WHAT TO WORK ON
Write out the part of the family essay below word for word, beginning at "In our family, I" and ending after "ten great grandchildren.".

___ EXTRACT TO READ ___

In our family, I am the oldest daughter. My sisters both passed away in separate, unexpected illnesses, over the past 15 years.. My mother and father, my sisters children and their families and my brothers live close by. I especially love visiting my parents to talk about generational family history. My father has done a wonderful job documenting our family with photographs. He has also done a great job writing his memories and stories of his family history. My parents are both inspirational in all they have contributed to me  and in their consistent ability to grow and change for themselves. They live their lives with love and sacrifice in behalf of their five children, seven grandchildren and ten great grandchildren.

I am  a first generatilon college graduate, faculty instructor, and Licensed Mental Health Counselor. I am very happily married to my best friend. We have been married eleven years. I have two beautiful, gifted daughters, raising families with their beloved husbands. We have four grandchildren. My husband has one outrageous, on fire son, and his wife is adorable. Our marriage has been built on respect, trust, safety and enduring attention to how well we care for each other and most importantly how well we care for ourselves individually. This is the key to our relationship, self respect and self care.Working professionally with my husband  has been one of the most honorable experiences of my life.

My husband and I have built beautiful gardens to work in. The gardens are a reflection of our love for each other.  I delight in growing flowers in our gardens and taking pictures of them in the summer time. This summer our four Grandchildren were visiting for the first time all together. We danced and played and picked the flowers and vegetables in the garden beds!

___ DATA TO EXAMINE ___

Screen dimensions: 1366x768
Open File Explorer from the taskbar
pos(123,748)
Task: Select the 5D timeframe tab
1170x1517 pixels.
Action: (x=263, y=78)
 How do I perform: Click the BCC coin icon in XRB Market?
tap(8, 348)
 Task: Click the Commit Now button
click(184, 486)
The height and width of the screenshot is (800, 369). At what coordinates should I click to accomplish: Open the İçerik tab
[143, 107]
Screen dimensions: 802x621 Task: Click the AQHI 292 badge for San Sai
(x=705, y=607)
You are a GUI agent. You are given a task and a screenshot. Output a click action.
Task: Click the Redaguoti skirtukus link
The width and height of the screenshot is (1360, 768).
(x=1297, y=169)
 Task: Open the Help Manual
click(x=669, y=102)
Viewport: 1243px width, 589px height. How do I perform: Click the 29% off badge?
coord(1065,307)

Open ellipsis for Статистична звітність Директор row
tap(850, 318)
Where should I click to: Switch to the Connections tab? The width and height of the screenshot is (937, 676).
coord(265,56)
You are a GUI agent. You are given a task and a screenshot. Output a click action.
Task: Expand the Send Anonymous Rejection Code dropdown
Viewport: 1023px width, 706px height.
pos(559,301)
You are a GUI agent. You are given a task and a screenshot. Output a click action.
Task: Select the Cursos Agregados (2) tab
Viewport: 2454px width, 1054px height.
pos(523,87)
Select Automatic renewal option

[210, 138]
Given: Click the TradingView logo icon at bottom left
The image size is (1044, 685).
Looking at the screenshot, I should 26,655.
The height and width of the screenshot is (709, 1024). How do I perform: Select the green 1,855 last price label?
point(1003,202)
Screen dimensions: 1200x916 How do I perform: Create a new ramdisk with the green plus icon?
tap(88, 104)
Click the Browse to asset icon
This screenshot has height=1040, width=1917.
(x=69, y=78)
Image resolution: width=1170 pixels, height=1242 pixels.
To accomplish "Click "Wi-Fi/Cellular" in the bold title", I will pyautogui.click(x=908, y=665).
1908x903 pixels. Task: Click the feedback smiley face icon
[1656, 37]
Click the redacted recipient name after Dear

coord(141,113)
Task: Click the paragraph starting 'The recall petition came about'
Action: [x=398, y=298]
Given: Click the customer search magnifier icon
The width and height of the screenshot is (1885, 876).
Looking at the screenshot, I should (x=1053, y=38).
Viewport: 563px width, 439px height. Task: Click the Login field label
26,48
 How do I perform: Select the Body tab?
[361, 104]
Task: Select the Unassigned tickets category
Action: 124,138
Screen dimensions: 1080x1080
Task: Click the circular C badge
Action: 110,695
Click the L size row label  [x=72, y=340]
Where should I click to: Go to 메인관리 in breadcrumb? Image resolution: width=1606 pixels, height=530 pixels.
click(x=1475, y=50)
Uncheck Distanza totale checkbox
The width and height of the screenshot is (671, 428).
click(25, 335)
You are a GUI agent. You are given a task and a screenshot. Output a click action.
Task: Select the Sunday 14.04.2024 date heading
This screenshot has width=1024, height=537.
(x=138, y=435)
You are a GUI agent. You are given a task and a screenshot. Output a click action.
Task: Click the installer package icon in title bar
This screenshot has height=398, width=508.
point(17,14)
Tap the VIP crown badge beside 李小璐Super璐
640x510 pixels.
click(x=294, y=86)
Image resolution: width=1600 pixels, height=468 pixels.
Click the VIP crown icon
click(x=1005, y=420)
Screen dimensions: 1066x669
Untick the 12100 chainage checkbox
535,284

___

WRITTEN RESPONSE
In our family, I am the oldest daughter. My sisters both passed away in separate, unexpected illnesses, over the past 15 years.. My mother and father, my sisters children and their families and my brothers live close by. I especially love visiting my parents to talk about generational family history. My father has done a wonderful job documenting our family with photographs. He has also done a great job writing his memories and stories of his family history. My parents are both inspirational in all they have contributed to me  and in their consistent ability to grow and change for themselves. They live their lives with love and sacrifice in behalf of their five children, seven grandchildren and ten great grandchildren.